Data supplied: Begin

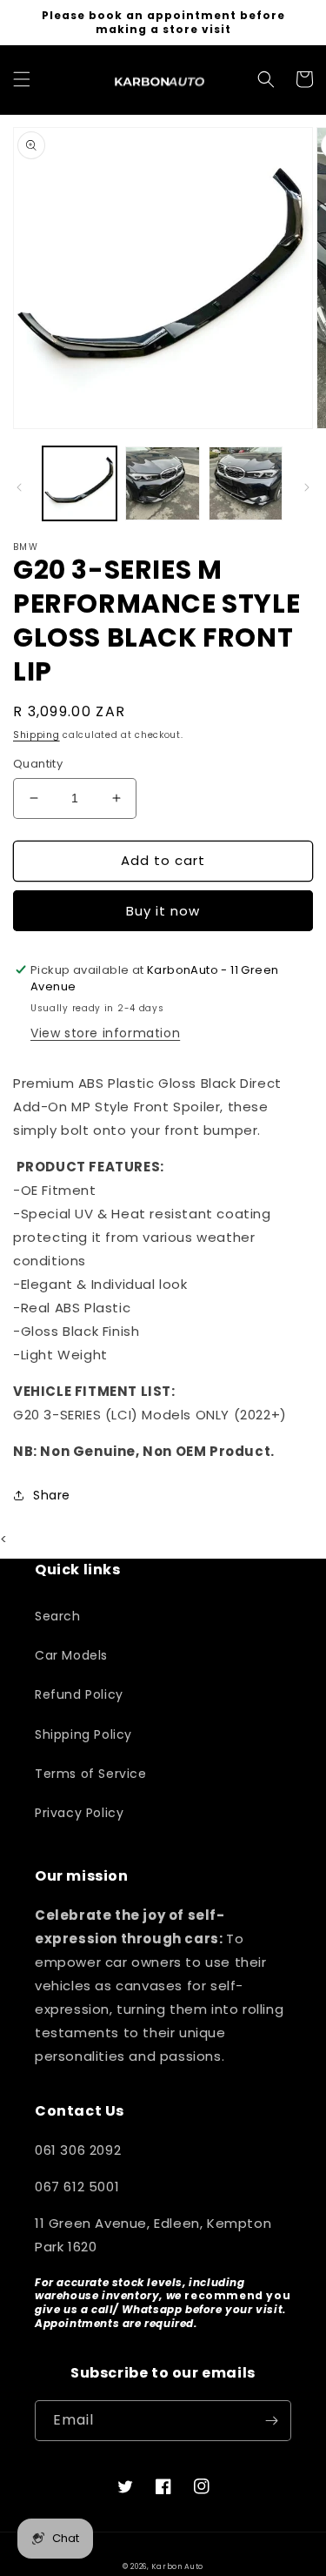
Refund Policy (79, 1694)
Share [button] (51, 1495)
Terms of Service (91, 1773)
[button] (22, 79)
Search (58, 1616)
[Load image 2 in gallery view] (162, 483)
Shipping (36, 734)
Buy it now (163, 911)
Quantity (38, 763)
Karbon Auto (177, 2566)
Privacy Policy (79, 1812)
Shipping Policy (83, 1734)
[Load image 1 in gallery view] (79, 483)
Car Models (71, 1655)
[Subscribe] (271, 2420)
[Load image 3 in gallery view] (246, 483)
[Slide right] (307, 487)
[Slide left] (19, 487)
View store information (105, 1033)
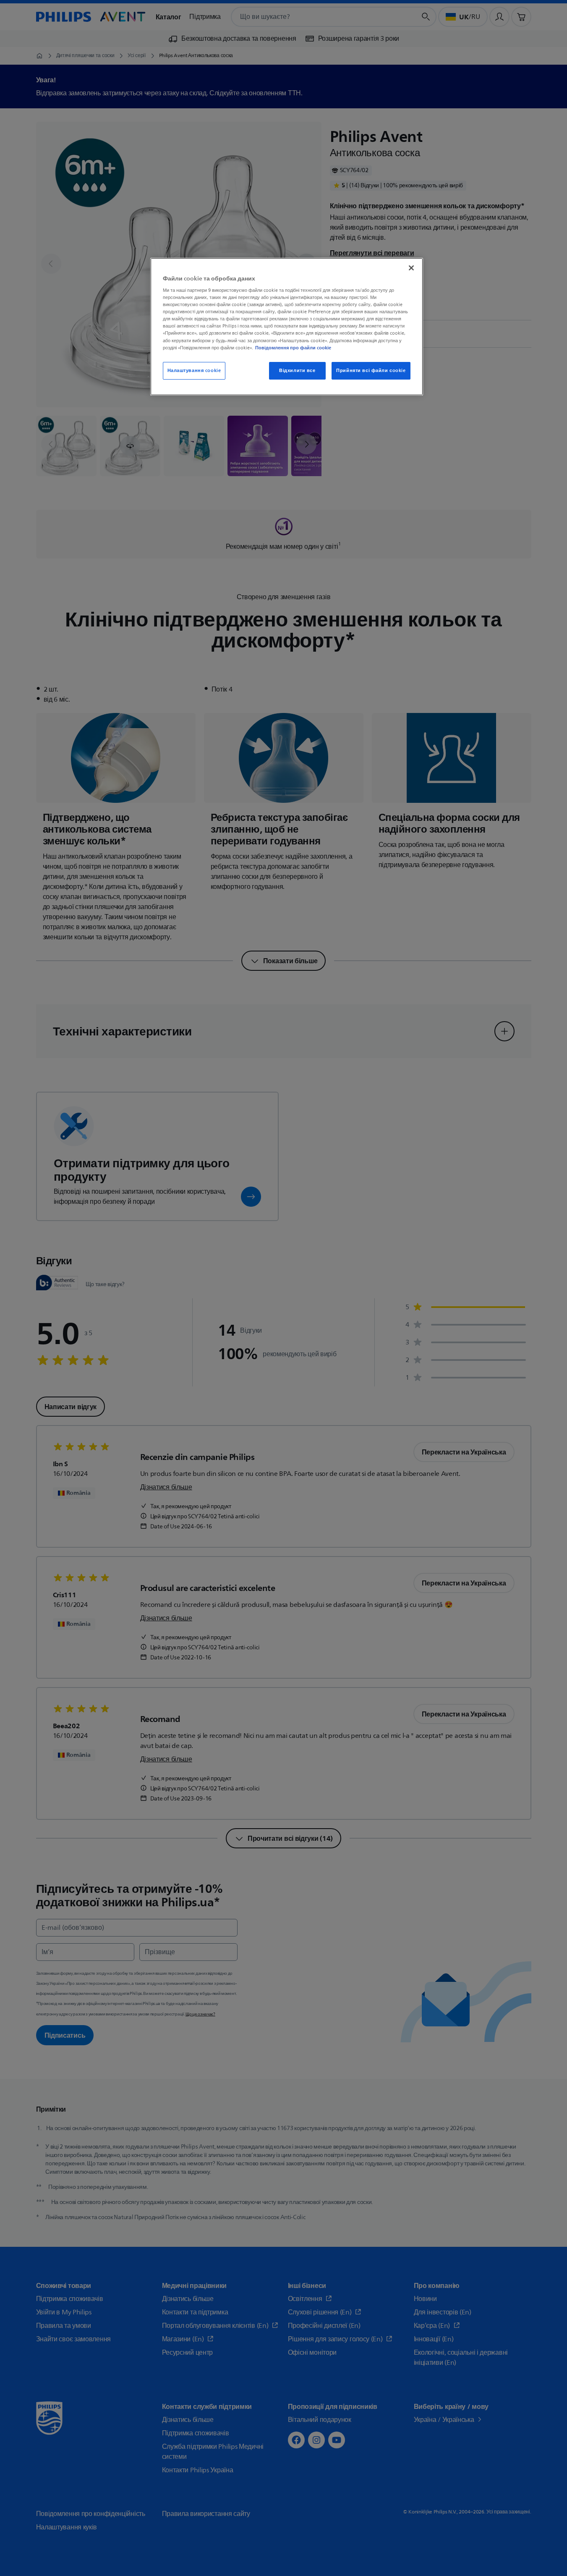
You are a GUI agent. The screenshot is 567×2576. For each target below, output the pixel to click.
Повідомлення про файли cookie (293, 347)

Data supplied: End

# [What this task involves]
Without the pictures, write out the listing exactly as it appears above.

# [Solution]
Refund Policy (79, 1694)
Share [button] (51, 1495)
Terms of Service (91, 1773)
[button] (22, 79)
Search (58, 1616)
[Load image 2 in gallery view] (162, 483)
Shipping (36, 734)
Buy it now (163, 911)
Quantity (38, 763)
Karbon Auto (177, 2566)
Privacy Policy (79, 1812)
Shipping Policy (83, 1734)
[Load image 1 in gallery view] (79, 483)
Car Models (71, 1655)
[Subscribe] (271, 2420)
[Load image 3 in gallery view] (246, 483)
[Slide right] (307, 487)
[Slide left] (19, 487)
View store information (105, 1033)
You are a GUI agent. The screenshot is 567×2576. For each target below, output the pixel to click.
Повідомлення про файли cookie (293, 347)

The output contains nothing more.